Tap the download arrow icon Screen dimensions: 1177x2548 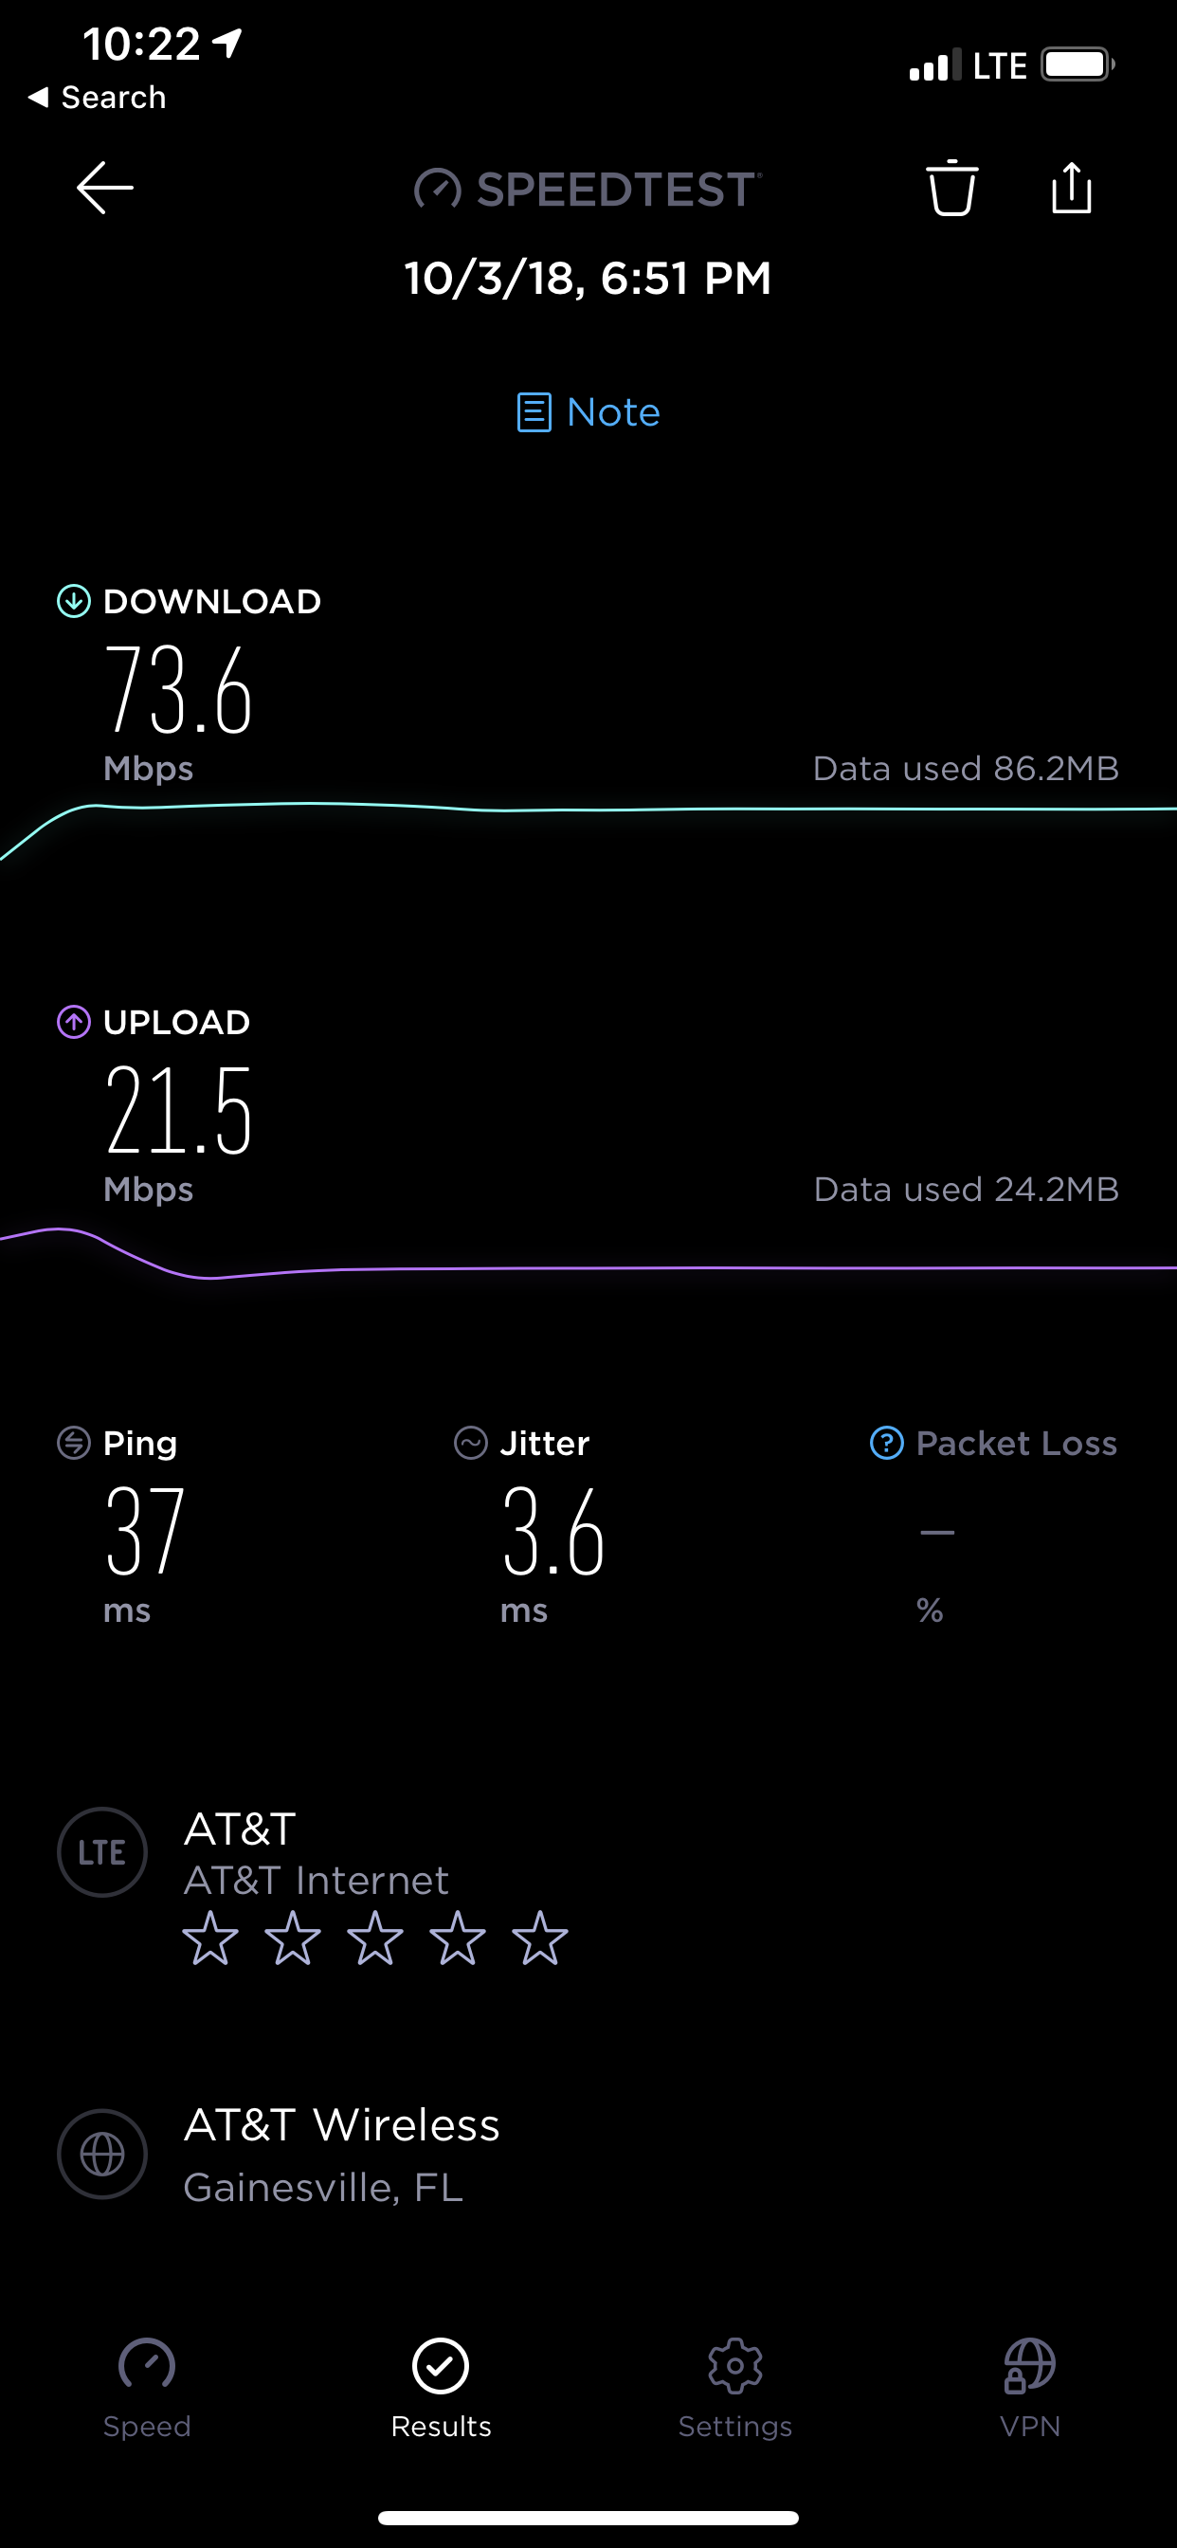pos(74,600)
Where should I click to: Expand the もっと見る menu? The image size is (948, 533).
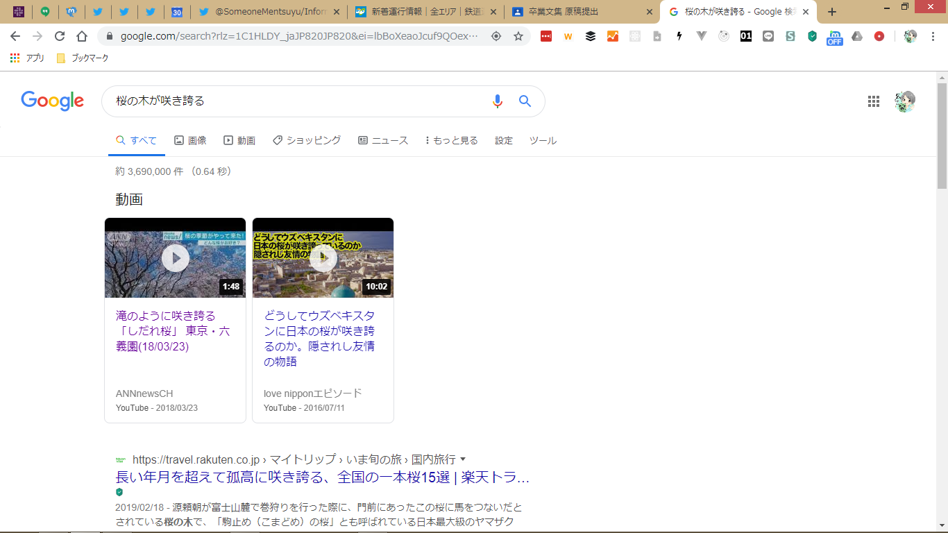(452, 140)
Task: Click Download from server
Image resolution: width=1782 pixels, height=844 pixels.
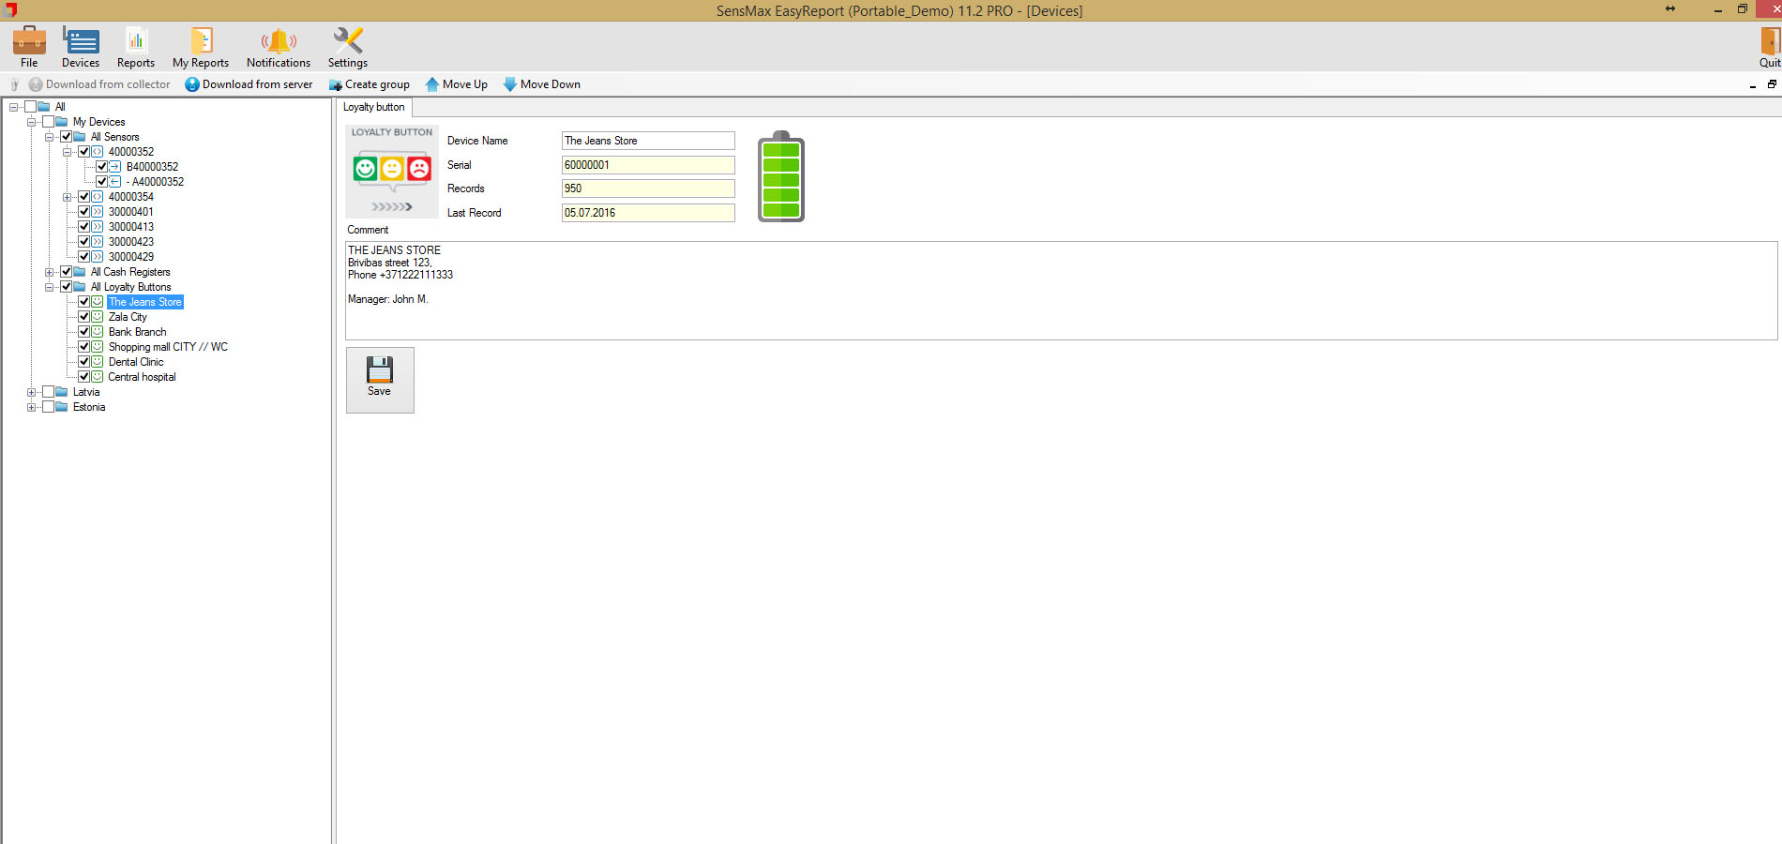Action: (249, 84)
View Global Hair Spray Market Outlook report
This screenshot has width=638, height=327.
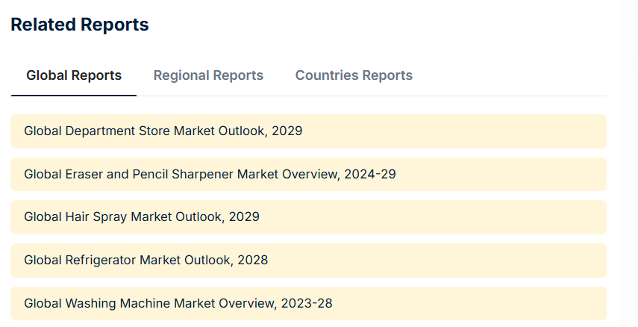pyautogui.click(x=308, y=217)
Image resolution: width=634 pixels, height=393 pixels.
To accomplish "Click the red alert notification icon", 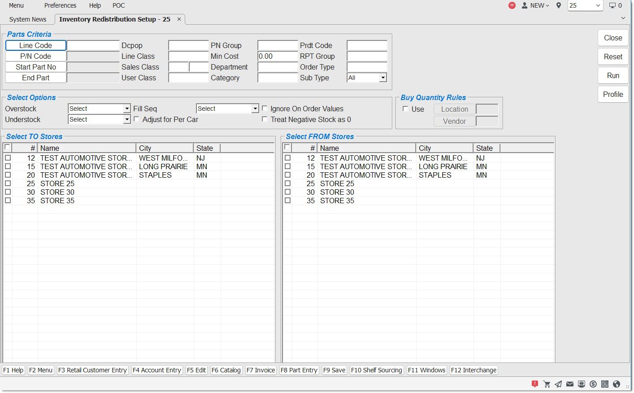I will pos(534,384).
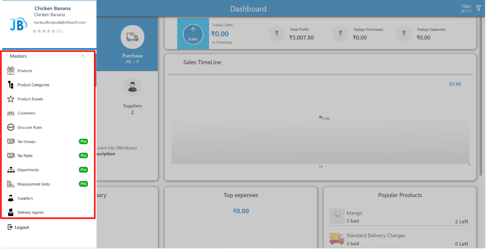Click the Mango product thumbnail
The height and width of the screenshot is (249, 486).
tap(337, 216)
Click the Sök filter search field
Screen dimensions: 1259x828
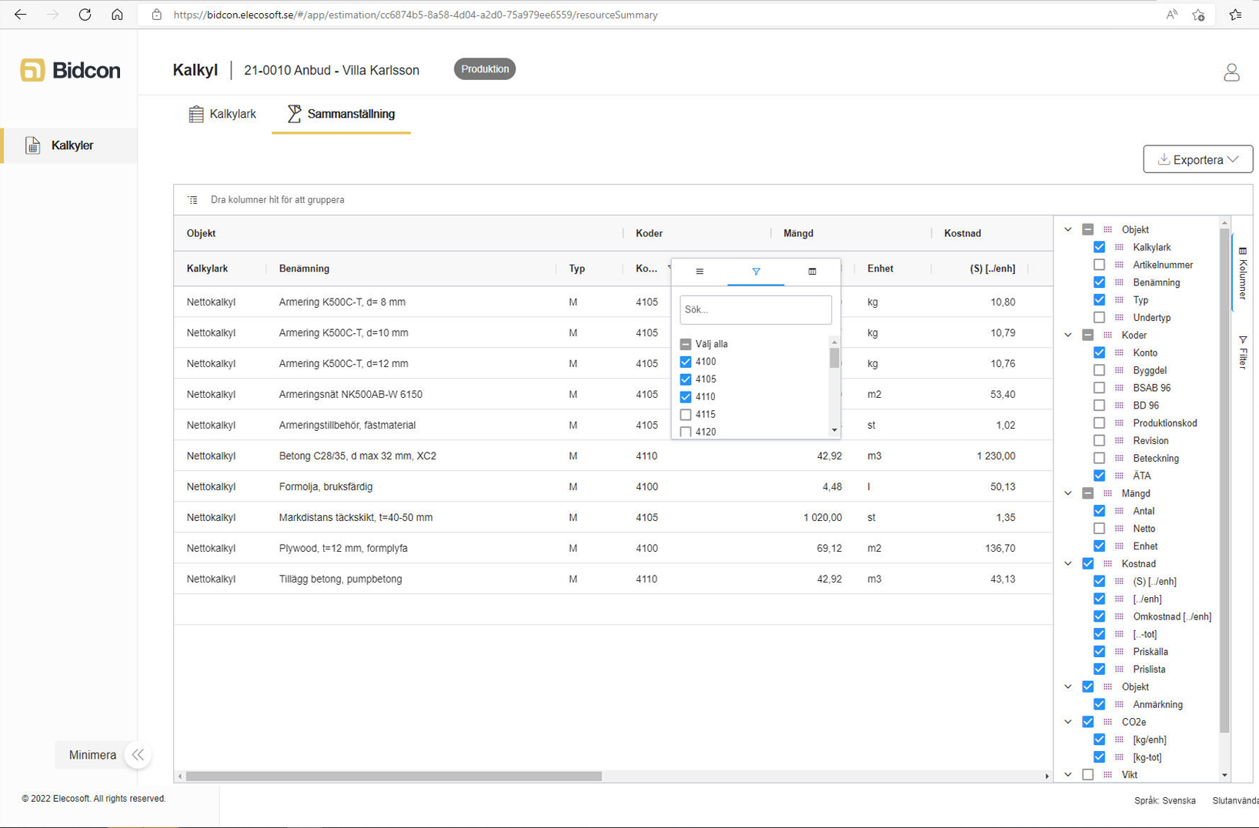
# # # #
### INSTRUCTIONS FOR THE TASK
What should come back is an exact copy of the lines above from the line with "Task: Click Download from server" to the line with "Image resolution: width=634", both included, minus the pictures.

### WRITTEN REPLY
Task: Click Download from server
Image resolution: width=1782 pixels, height=844 pixels.
Action: (249, 84)
View Global Hair Spray Market Outlook report
This screenshot has width=638, height=327.
pyautogui.click(x=308, y=217)
Image resolution: width=634 pixels, height=393 pixels.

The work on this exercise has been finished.